If you opt for the Stock, you make decisions about where your money goes. You decide where you put your money and which company you'll invest in as you go on.

ETF investors don't have that luxury, as their funds get managed by the managers. The managers do all the work of researching, buying, and selling individual stocks.

Types of securities

When it comes to the types of securities, you can say stocks are one form of it.

A stock is a particular type of security or investment instrument. Thus, going for supplies means having only one kind of protection.

ETFs also invest in a stock, but other than that, they also invest in bonds, a mix of stocks and bonds, currencies, commodities, etc.

In simple terms, you will have many types of securities with an ETF, if that's what you chose.

Final Thoughts

When it comes to potential returns, stocks offer a better option to investors. It applies to those who wouldn't mind taking on more significant risks. Further, it's more of a trust in a particular company that you believe is worth the investment.

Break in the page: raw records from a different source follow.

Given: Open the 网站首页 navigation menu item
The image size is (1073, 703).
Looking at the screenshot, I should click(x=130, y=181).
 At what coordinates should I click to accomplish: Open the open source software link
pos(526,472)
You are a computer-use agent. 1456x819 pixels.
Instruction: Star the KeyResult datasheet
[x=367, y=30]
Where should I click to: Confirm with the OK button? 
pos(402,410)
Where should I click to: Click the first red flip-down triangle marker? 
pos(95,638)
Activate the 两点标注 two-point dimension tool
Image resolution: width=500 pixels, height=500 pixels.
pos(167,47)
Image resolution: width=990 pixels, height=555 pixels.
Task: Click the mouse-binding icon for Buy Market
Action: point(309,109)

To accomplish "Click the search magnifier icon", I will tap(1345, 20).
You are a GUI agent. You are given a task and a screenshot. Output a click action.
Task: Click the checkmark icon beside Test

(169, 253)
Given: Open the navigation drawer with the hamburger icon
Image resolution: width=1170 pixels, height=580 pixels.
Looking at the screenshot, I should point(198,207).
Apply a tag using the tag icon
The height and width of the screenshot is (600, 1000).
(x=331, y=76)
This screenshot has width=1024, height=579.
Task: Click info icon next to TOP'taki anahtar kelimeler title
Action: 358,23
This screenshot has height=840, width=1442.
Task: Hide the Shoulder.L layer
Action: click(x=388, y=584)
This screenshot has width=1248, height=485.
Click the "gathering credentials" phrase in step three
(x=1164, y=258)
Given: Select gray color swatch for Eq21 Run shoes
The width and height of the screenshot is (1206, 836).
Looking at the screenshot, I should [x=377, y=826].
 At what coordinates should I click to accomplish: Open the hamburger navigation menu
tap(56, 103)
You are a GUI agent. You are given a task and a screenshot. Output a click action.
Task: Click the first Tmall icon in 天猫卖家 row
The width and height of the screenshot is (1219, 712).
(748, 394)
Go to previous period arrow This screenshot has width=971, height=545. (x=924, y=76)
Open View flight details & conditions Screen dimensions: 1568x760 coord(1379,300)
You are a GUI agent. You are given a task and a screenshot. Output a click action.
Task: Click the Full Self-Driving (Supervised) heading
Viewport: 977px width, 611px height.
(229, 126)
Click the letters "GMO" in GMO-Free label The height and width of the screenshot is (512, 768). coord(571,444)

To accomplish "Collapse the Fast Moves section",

On the other hand, ETFs provide excellent alternatives to those who don't want to put their investments at high risk. Moreover, it's also a perfect option for investors who are just starting with smaller budgets.

In the end, you need to remember that while these two have pros and cons, it doesn't mean you should pick one over the other.

As an investor, you may consider getting in your portfolio both stocks and ETFs simultaneously.

Published: 12/02/2020
ETF vs. Stock: What's the difference, and which is right for you?